## [Work item]
The answer must consist of every line in the records that contains the word "computer".
============================================================
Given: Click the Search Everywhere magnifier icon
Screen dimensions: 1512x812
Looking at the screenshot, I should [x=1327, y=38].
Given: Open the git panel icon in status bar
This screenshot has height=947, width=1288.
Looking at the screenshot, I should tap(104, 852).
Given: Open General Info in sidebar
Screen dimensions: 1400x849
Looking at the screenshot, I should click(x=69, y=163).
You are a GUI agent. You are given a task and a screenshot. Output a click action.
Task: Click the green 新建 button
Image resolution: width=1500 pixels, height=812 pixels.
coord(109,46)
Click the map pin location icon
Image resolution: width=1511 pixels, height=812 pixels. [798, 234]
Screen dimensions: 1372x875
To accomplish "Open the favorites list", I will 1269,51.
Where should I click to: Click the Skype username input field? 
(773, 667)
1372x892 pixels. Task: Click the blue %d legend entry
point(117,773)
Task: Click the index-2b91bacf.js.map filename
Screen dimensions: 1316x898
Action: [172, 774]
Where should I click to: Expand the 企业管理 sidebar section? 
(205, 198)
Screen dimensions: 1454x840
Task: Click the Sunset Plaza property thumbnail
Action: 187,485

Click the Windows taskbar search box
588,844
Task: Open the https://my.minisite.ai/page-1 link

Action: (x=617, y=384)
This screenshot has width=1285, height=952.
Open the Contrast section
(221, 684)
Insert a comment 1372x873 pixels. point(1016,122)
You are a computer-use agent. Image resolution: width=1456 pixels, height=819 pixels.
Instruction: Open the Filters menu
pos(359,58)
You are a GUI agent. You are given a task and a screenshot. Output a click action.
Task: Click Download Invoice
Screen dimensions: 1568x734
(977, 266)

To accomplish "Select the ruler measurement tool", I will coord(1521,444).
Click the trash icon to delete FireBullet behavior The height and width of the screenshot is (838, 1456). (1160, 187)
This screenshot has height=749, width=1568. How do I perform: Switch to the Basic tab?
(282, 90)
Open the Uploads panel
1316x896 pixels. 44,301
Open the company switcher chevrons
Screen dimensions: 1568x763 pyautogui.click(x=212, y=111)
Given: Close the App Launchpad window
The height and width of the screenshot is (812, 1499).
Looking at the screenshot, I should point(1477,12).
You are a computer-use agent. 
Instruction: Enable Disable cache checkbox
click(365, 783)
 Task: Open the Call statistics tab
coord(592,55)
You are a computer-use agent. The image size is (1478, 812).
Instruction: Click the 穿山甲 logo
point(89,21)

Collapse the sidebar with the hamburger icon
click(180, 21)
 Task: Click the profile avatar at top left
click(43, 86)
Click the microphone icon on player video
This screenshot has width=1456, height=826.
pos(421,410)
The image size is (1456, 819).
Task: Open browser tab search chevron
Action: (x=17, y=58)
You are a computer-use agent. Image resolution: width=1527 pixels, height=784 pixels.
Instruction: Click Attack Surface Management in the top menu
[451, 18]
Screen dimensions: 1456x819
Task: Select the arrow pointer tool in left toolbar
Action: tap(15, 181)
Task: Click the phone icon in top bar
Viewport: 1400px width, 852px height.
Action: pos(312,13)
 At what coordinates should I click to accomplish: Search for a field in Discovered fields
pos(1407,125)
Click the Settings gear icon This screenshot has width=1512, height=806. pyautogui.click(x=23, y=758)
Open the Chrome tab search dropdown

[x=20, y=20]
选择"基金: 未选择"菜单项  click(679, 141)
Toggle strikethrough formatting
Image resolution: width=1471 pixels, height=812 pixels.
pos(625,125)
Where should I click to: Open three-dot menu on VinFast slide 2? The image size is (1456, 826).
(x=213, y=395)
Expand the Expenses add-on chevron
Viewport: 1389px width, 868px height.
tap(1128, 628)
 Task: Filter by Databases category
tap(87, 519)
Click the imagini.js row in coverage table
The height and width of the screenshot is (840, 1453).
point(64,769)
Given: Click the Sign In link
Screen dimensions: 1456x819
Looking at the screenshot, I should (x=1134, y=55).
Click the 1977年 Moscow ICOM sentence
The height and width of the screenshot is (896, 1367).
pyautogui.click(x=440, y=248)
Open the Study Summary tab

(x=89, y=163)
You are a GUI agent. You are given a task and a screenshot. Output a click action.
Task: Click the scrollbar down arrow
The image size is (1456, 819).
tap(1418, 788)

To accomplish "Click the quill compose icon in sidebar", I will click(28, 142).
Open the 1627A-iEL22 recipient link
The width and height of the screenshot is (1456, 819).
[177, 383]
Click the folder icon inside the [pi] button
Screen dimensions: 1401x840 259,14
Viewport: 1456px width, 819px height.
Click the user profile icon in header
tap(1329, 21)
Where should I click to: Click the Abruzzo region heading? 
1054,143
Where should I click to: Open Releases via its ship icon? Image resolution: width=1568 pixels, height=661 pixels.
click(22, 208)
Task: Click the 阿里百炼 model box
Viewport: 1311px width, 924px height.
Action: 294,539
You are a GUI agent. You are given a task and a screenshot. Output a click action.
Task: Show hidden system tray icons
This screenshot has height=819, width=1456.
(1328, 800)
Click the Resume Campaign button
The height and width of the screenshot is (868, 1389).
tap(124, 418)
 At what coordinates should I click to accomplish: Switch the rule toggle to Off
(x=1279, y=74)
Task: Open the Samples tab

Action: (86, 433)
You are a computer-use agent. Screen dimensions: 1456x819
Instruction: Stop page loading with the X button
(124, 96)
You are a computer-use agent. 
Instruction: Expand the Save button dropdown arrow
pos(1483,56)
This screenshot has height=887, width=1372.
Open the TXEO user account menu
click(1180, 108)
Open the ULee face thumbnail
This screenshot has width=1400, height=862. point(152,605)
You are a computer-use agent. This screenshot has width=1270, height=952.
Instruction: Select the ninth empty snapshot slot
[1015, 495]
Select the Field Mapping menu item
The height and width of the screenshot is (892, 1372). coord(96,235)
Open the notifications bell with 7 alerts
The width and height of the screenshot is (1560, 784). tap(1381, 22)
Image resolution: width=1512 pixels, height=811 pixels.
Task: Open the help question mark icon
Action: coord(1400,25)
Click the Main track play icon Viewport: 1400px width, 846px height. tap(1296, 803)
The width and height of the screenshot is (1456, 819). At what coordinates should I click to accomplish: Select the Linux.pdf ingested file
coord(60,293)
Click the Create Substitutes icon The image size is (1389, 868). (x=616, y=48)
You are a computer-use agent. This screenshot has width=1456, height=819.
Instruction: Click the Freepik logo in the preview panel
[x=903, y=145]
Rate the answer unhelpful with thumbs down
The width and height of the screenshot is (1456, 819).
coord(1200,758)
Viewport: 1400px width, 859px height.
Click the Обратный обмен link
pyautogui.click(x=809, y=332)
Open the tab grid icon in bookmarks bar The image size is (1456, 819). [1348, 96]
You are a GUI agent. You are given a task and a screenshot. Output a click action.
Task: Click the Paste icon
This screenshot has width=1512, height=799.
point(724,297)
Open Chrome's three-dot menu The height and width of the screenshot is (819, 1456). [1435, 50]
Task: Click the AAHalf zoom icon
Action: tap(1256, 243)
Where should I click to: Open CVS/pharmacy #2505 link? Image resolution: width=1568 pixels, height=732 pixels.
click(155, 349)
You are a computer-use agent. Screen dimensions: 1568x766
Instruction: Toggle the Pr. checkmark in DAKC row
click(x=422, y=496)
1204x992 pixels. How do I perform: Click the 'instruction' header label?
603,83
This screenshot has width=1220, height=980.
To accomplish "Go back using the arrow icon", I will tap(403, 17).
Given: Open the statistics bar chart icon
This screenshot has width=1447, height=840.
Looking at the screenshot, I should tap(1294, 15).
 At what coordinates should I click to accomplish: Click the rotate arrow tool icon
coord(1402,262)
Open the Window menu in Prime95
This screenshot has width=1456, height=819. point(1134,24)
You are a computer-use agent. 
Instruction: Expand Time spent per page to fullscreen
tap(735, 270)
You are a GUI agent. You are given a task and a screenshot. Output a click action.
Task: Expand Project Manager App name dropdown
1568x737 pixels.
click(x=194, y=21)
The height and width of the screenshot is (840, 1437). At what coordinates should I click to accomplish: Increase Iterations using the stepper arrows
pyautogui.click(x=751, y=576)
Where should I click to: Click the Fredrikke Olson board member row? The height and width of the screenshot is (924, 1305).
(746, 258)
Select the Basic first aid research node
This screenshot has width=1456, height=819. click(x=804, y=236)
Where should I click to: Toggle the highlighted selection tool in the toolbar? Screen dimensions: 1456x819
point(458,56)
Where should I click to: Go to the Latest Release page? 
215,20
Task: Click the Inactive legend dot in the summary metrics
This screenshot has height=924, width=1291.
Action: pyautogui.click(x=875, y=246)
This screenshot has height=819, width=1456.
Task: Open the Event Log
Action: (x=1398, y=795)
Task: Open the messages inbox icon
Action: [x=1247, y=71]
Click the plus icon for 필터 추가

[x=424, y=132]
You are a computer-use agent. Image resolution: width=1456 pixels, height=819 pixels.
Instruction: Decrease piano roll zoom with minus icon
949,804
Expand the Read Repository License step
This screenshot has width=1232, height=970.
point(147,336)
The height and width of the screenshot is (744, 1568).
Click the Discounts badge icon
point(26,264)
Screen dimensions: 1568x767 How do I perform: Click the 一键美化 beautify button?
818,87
============================================================
## [Expected answer]
You are a computer-use agent. Image resolution: width=1456 pixels, height=819 pixels.
You are a computer-use agent. 
You are a computer-use agent. The image size is (1478, 812).
You are a computer-use agent. Image resolution: width=1527 pixels, height=784 pixels.
You are a computer-use agent. Screen dimensions: 1456x819
You are a computer-use agent. 
You are a computer-use agent. This screenshot has width=1270, height=952.
You are a computer-use agent. This screenshot has width=1456, height=819.
You are a computer-use agent. Screen dimensions: 1568x766
You are a computer-use agent. 
You are a computer-use agent. Image resolution: width=1456 pixels, height=819 pixels.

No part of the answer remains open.